On Sun, Jul 28, 2013 at 10:42 AM, Nevin Liber <nevin@eviloverlord.com> wrote:
On 28 July 2013 11:44, Gabriel Dos Reis <gdr@cs.tamu.edu> wrote:
We shouldn't be doing anything in rash.

Who is arguing for a rash decision?  This sounds like a straw man to me.

As far as I can tell, we are exploring how to meet this very real need of programs (efficiently turning a buffer of raw data into something which has structure), which is currently being met (either accidentally or deliberately) by relying on certain undefined behavior not being undefined in any practical sense.

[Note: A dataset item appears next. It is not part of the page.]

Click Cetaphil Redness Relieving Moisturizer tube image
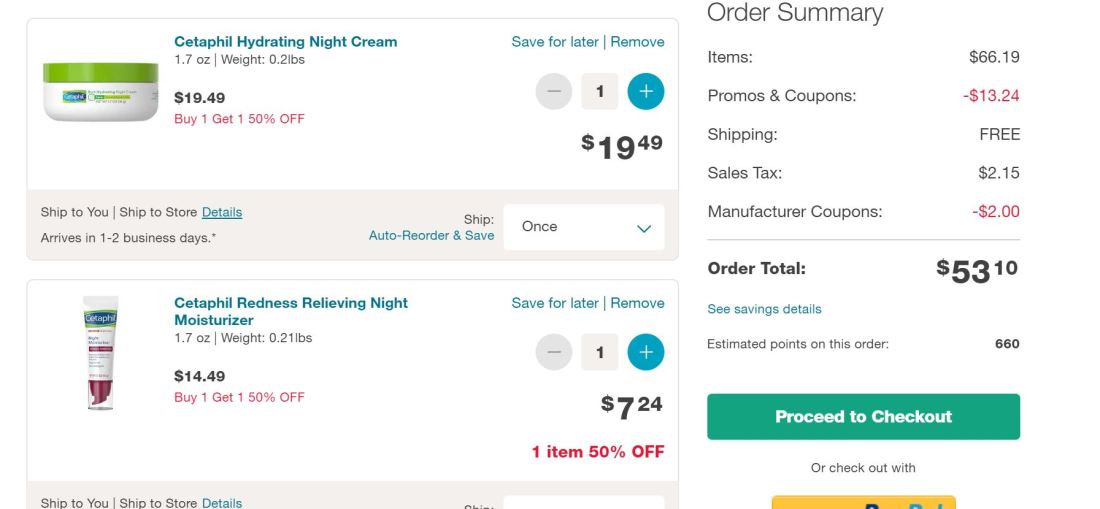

FWIW, I don't agree that such code necessarily has undefined behavior. Consider this ugly code, which is the kind of thing people have been writing for years:

ALIGNED(16) char buffer[BUFFER_SIZE];
size_t buffer_pos, buffer_read;

T *get_from_network() {
  if (buffer_pos + sizeof(T) < buffer_read) read_more_into_buffer(sizeof(T));
  assert(is_suitably_aligned_for<T>(buffer+buffer_pos));
  return (T*)buffer[buffer_pos];
}

Now, [basic.life]p1 says that, unless the object has non-trivial initialization, its lifetime begins "when storage with the proper alignment and size for type T is obtained". The wording here is circular, because we don't know whether an object is being initialized until we know whether its lifetime begins, and vice versa, but it can be argued that the lifetime of a T object began *before* the data was copied into the buffer, because storage with suitable size and alignment was obtained before that point.

More generally, my view of how the lifetime rules in [basic.life]p1 are intended to work is:
 * If there exists a set of times when objects' lifetimes begin and end, and that set gives the program defined behavior, then the program has defined behavior
 * Otherwise, the program has undefined behavior

(In effect, the programmer chooses when lifetimes begin and end, and does not need to write this intent in the source code.) Different choices of lifetime beginning/end can only change whether the program has defined behavior, and cannot imbue it with two different defined behaviors, so this approach seems to be coherent, and (I think) captures what people expect.

(The [basic.life]p1 rules are also somewhat defective, because obtaining storage of suitable size and alignment for an object of class type without a trivial default constructor should not start the lifetime of such an object, but if the object is not initialized, the relevant rule does not apply.)